For the past 18 months, South Africa's Afrikaner farmers have been trickling in small groups across the country's northern border, re-enacting the Great Trek of their 19th-century ancestors into the interior, to escape British rule.

They have travelled to remote rural outposts of Mozambique, Zambia and the Congo, some driven by racist pique following the overthrow of apartheid, others by despair at the violent social unrest which has accompanied South Africa's transition to democracy.

Yesterday the South African government took advantage of the dissatisfaction of these white farmers to unveil anagreement with Mozambique to settle them in Lichinga, in northern Mozambique.

The move is part of the new South Africa's attempts to strengthen the economies of its neighbours. It has already helped build a road to Mozambique and a highway to Namibia through Botswana, which is ironic, as the old apartheid regime spent much of its energies weakening its neighbours.

Through the settling of 24 farmers in Lichinga, alongside scores of others doing it for themselves elsewhere in northern Mozambique, the two countries hope to establish an agricultural infrastructure in Mozambique. After years of civil war, the country boasts plenty of fertile land but none of the skills or equipment needed to take advantage of it.

Post-apartheid South Africa expects to benefit from the region's economic improvements.

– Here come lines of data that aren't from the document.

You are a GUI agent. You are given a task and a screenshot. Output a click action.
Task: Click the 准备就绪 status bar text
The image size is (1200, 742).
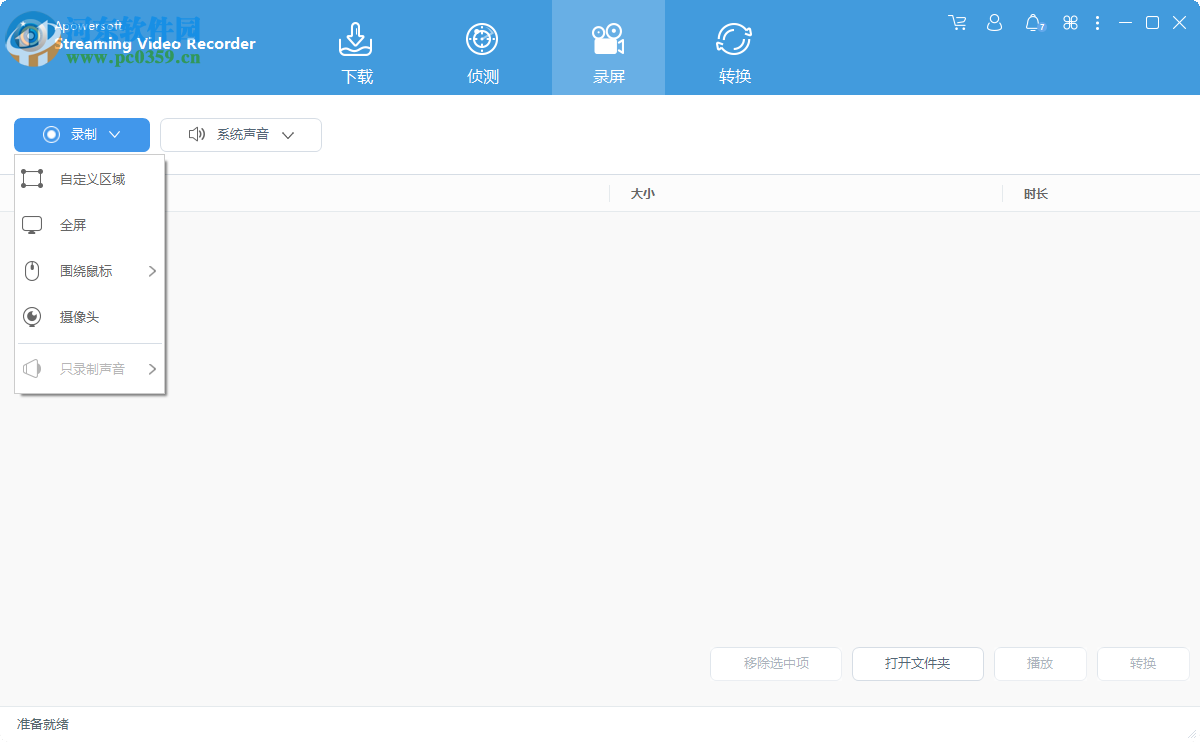tap(38, 724)
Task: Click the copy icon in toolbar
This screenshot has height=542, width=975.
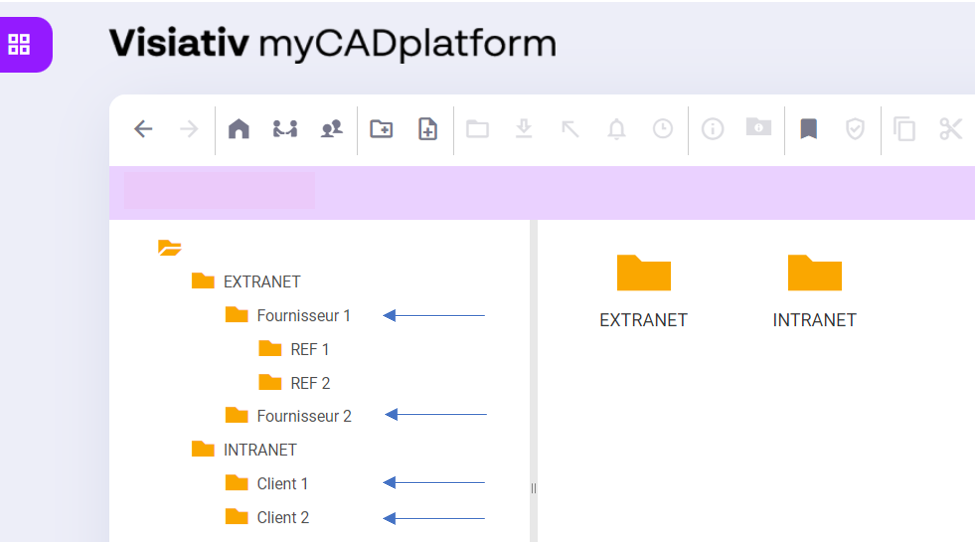Action: tap(905, 129)
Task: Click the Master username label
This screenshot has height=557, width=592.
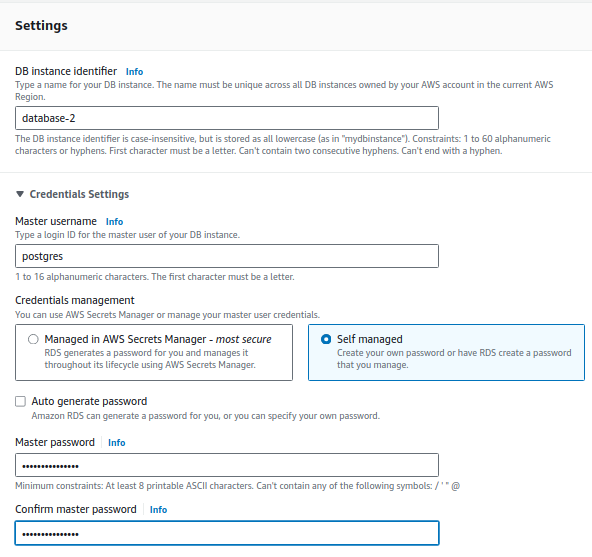Action: point(56,221)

And by strengthening its eastern neighbour, which is one of the world's poorest countries, it may also stem the flow of illegal immigrants who are exacerbating South Africa's own economic problems.

Mozambique hopes to benefit from the strengthening of its agricultural base, which was ravaged by war, and by the predicted creation of 28,000 jobs.

Despite its fertile soil it imports 281,000 tons of cereals a year. The World Food Programme is engaged in an emergency feeding project for 200,000 people in Mozambique.

For the white South African farmers, the trek provides an escape from the threat of land redistribution and enables them to hold on to the Afrikaner dream of rural independence. They are being offered land concessions for 50 years, renewable on the expiry date.

The only party poopers are Mozambique's peasants who complain that the land is being sold to white colonialists, which would be a strange conclusion to Mozambique's revolutionary struggle for independence from Portugal.

"Mozambique imports every kernel of wheat," said Piet Gous, the farmer and politician who organised the settlement. "There is no infrastructure there. You cannot get diesel, herbicides or pesticides. All these must be put in place."

While the risks for South African farmers were great, he said, many hoped for a better, more secure future. Lichinga's land was more fertile than that from which they previously made a living. "We will start slowly and expand next year. It will be a process of evolution, not a revolution," he said.